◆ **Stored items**

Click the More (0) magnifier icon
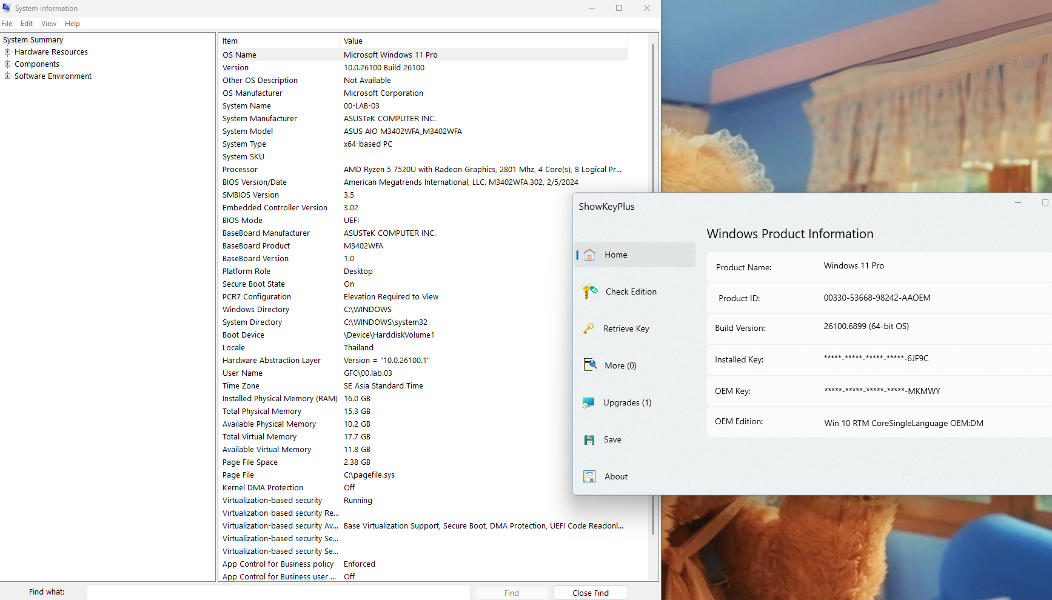Screen dimensions: 1052x600 pyautogui.click(x=590, y=365)
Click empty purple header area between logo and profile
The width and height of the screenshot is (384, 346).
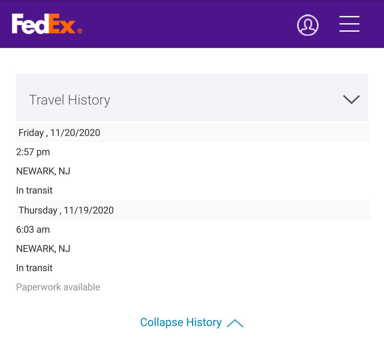pyautogui.click(x=189, y=24)
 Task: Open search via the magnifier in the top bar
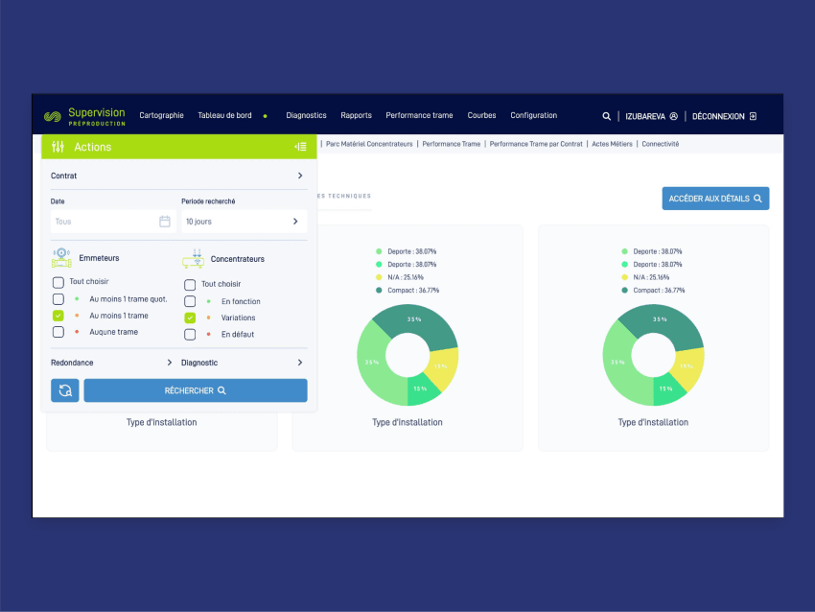(606, 115)
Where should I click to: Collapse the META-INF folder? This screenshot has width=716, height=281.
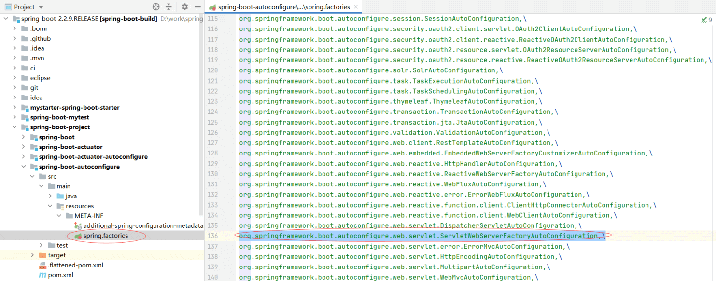[x=59, y=216]
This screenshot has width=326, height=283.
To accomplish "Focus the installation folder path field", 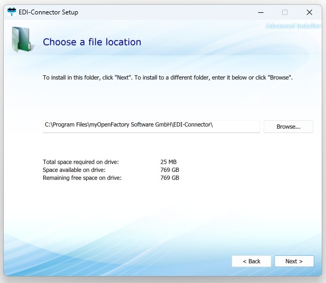I will [x=151, y=125].
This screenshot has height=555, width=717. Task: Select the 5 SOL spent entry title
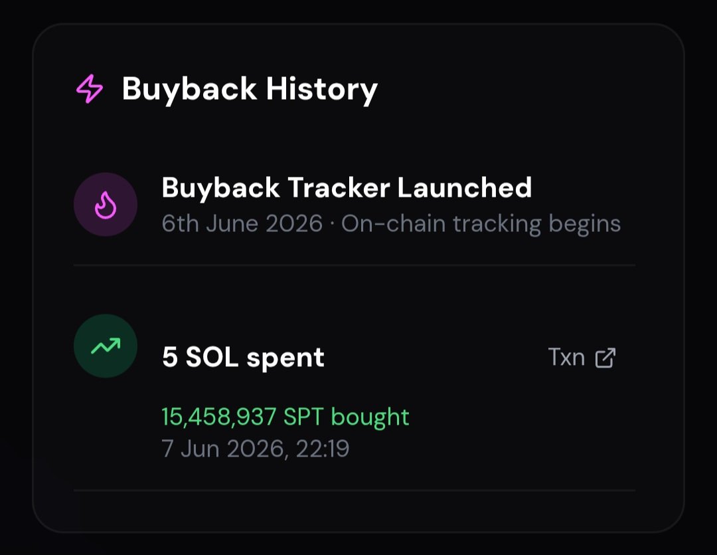[x=243, y=357]
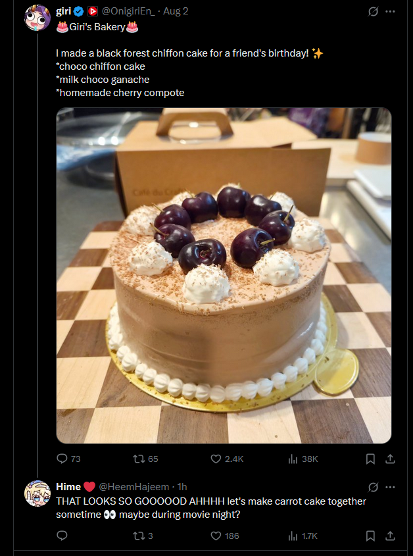The image size is (413, 556).
Task: Open Grok icon on Hime's reply
Action: tap(373, 487)
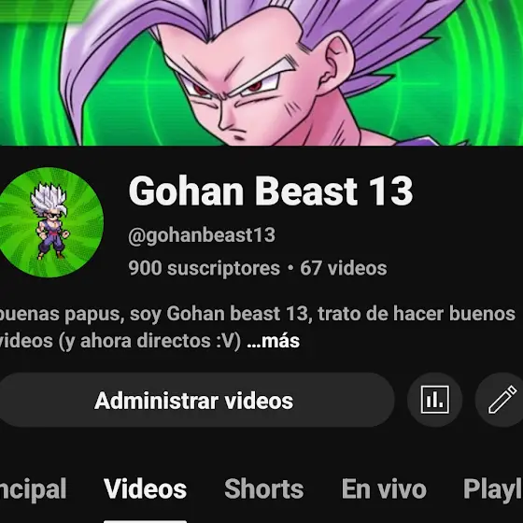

◆ **What is expected**
Nothing but the lines from the line containing "This screenshot has height=555, width=717." through the end of the data, both ends included, is to be reproduced, exactly as written and without the pictures.

◆ **Answer to the problem**
This screenshot has height=555, width=717. Task: Select the 5 SOL spent entry title
[x=243, y=357]
The image size is (413, 556).
Task: Open Grok icon on Hime's reply
Action: tap(373, 487)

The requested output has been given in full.